[Actions to take]
a. Using the passage on apparent velocity in seismic work, answer each of these:
(i) How far apart are the shot holes in the source arrays used in Alberta Foothills acquisition?
(ii) What receiver line spacing is acceptable in the flat Deep Basin?
(iii) What range of formation dips occurs in the thrust sheets west of Rocky Mountain House?
b. According to the passage on apparent velocity in seismic work, why must the 3D receiver line spacing in the Foothills belt west of Rocky Mountain House be kept to about 50 meters? Answer in one to three sentences.
c. Carry on the passage on apparent velocity in seismic work, starting after its last sentence.
— BEGIN Source extract —
Apparent Velocity in Seismic Data Processing, Acquisition Design, and Noise Rejection

The first practical application of apparent velocity in a seismic acquisition programme is the design of source and receiver arrays. A linear array of geophones summed (stacked) in the field acts as a spatial filter with a response that depends on the apparent velocity of each incoming wave. An array of n geophones spaced d metres apart has a maximum rejection at the wavenumber k_null = 1/(nd) (one null per array-length apparent wavelength). For a ground-roll component with apparent velocity of 350 m/s and dominant frequency of 15 Hz, the apparent wavelength is 23.3 metres; a 24-metre array of 6 geophones at 4-metre spacing produces nulls at approximately every half of this apparent wavelength, attenuating the ground roll by 15 to 20 dB relative to a single geophone while preserving deeper reflections whose apparent wavelengths at 40 Hz are typically 75 to 200 metres (well above the array length). In Alberta Foothills acquisition over foothills terrain, where strong linear ground roll from back-scattered waves complicates standard array design, source arrays (clusters of shot holes spaced 3 to 5 metres apart) are used in combination with receiver arrays to provide additional apparent-velocity discrimination in the 200 to 600 m/s noise band.

In 3D seismic acquisition, apparent velocity considerations drive the choice of receiver line orientation and the cross-line receiver spacing. A 3D receiver geometry in which the receiver lines are oriented obliquely to the dominant structural grain will record different apparent velocities on each receiver line direction: lines oriented parallel to the dip direction of a steeply dipping reflector will see low apparent velocities from cross-dip energy, while lines oriented perpendicular to strike will see the highest apparent velocities from up-dip reflections. The apparent velocity from the cross-dip direction must exceed the Nyquist threshold for the cross-line sampling interval, which imposes a maximum receiver line spacing for any given structural dip. In the Foothills belt west of Rocky Mountain House, where formation dips of 30 to 60 degrees in the thrust sheets produce apparent velocities as low as 2,500 m/s on cross-dip receiver lines, the 3D receiver line spacing must be limited to approximately 50 metres (compared to 100 metres acceptable in the flat Deep Basin to the east) to avoid spatial aliasing of the steeply dipping reflections in the cross-line direction.
— END Source extract —
— BEGIN Dataset extract —
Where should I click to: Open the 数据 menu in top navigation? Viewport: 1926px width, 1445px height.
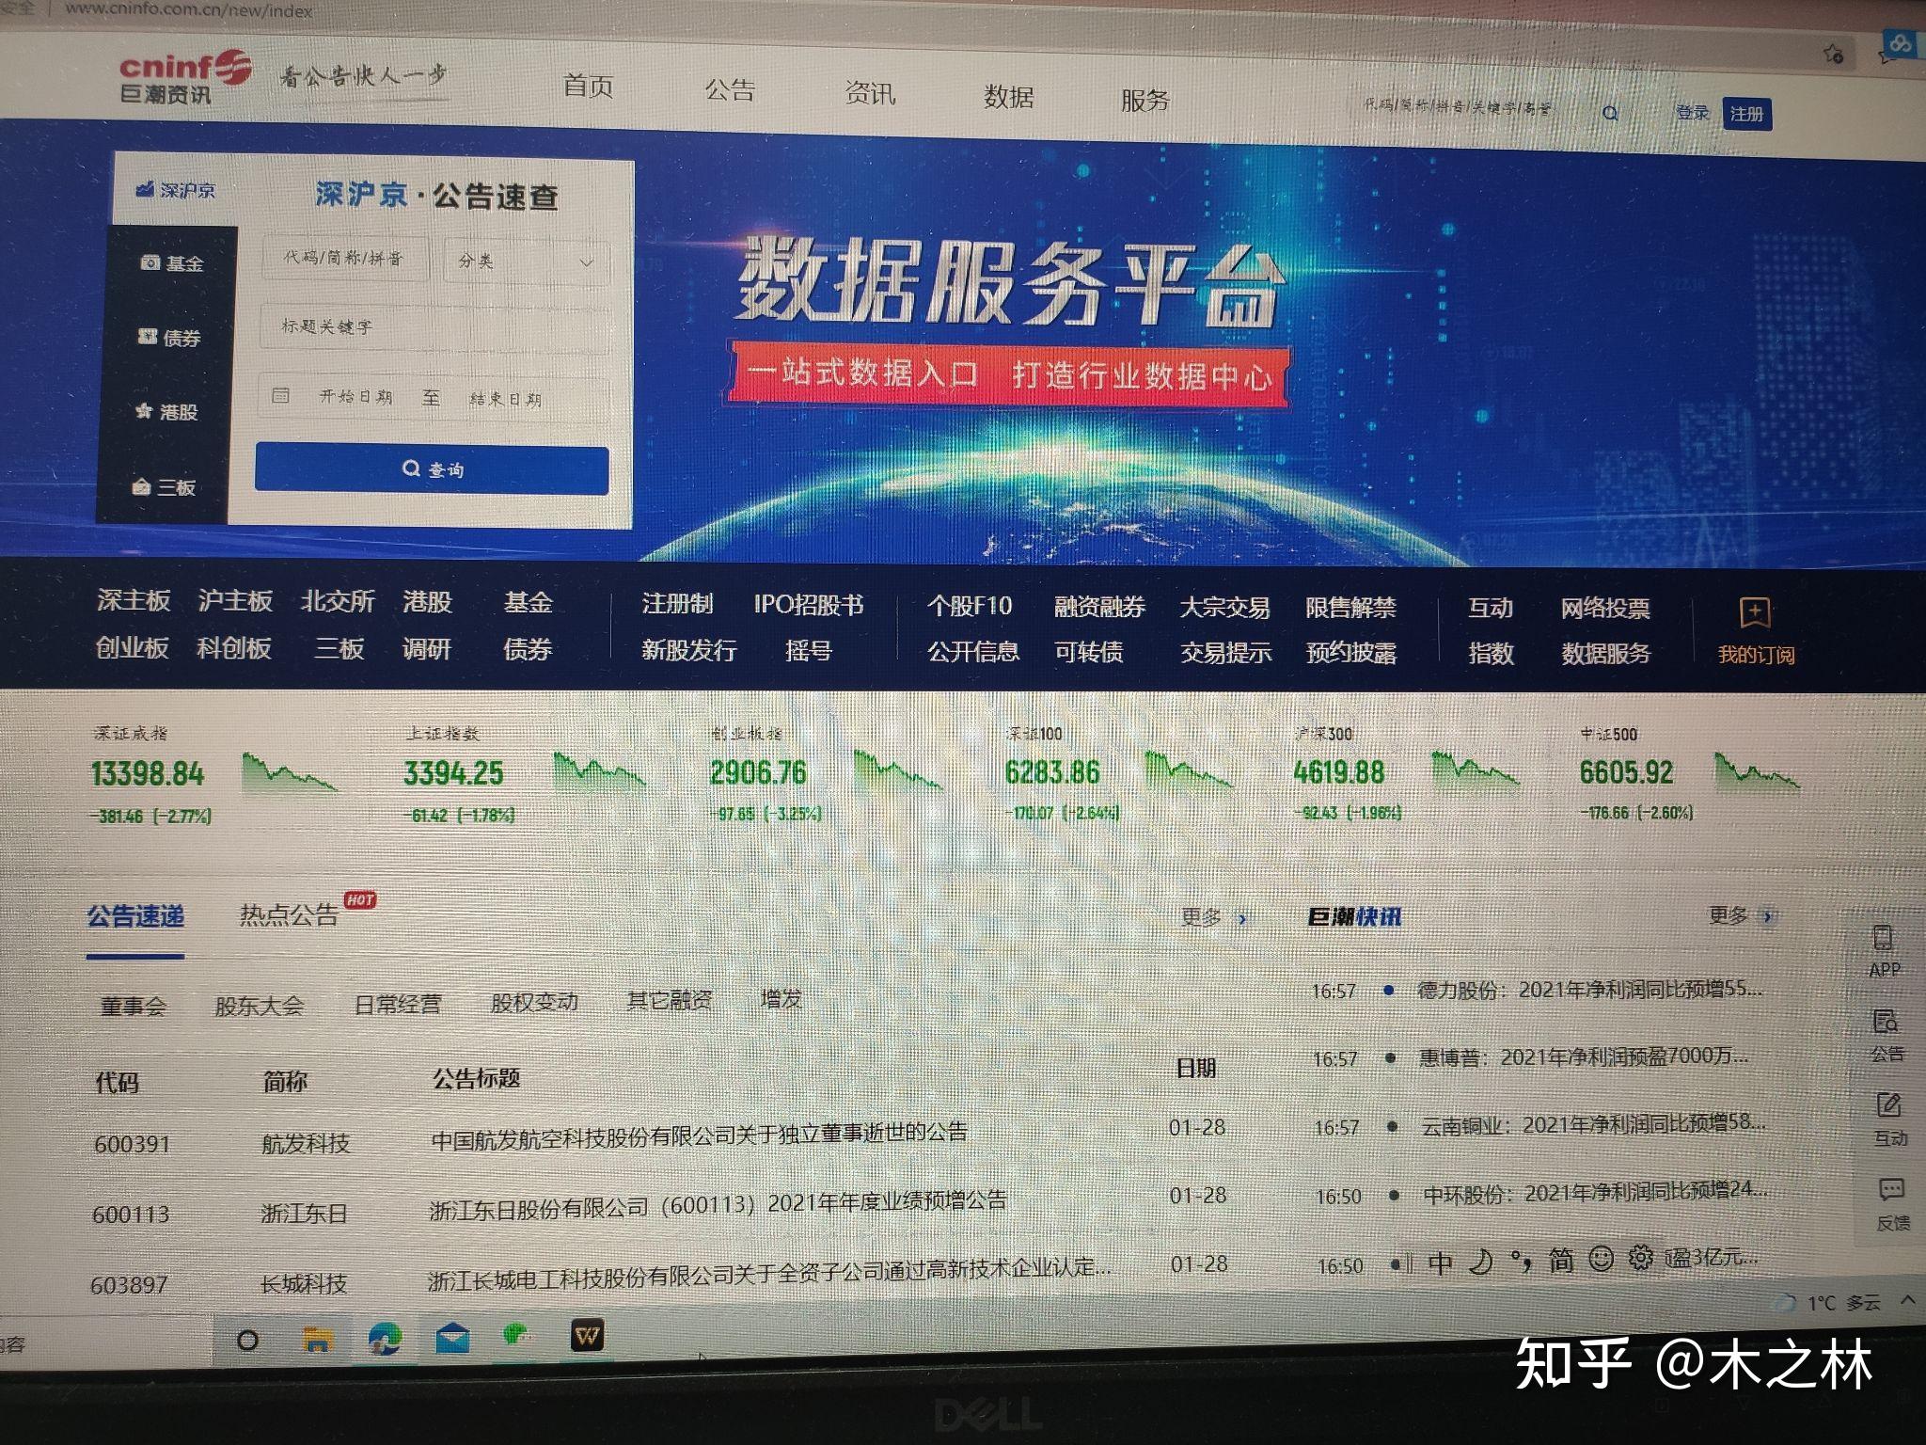(1007, 98)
— END Dataset extract —
[In response]
a.
(i) 3 to 5 meters
(ii) 100 meters
(iii) 30 to 60 degrees

b. Formation dips of 30 to 60 degrees in the thrust sheets produce apparent velocities as low as 2,500 m/s on cross-dip receiver lines. Because the cross-dip apparent velocity must exceed the Nyquist threshold for the cross-line sampling interval, the spacing must be limited to about 50 meters to avoid spatial aliasing of the steeply dipping reflections in the cross-line direction.

c.
The shot-interval velocity semblance analysis used in seismic processing is fundamentally a comparison of apparent velocities across a common midpoint (CMP) gather. The NMO velocity (V_NMO) used to align reflections before stacking is the apparent velocity of the reflection hyperbola as seen in the t-x domain: it is the velocity that correctly predicts the moveout of the reflector at the receiver line orientation. For a flat reflector, V_NMO equals the root-mean-square velocity of the overlying column; for a dipping reflector, V_NMO contains a component of the structural dip (apparent dip in the line direction), and the downdip V_NMO is lower than the updip V_NMO for the same reflector. This apparent-velocity anisotropy from structural dip (dip moveout, or DMO) must be corrected before the velocity analysis is valid for depth conversion; the DMO correction, standard in all modern processing sequences, removes the dip-induced apparent velocity component and gives a dip-independent NMO velocity that correctly represents the stacking velocity.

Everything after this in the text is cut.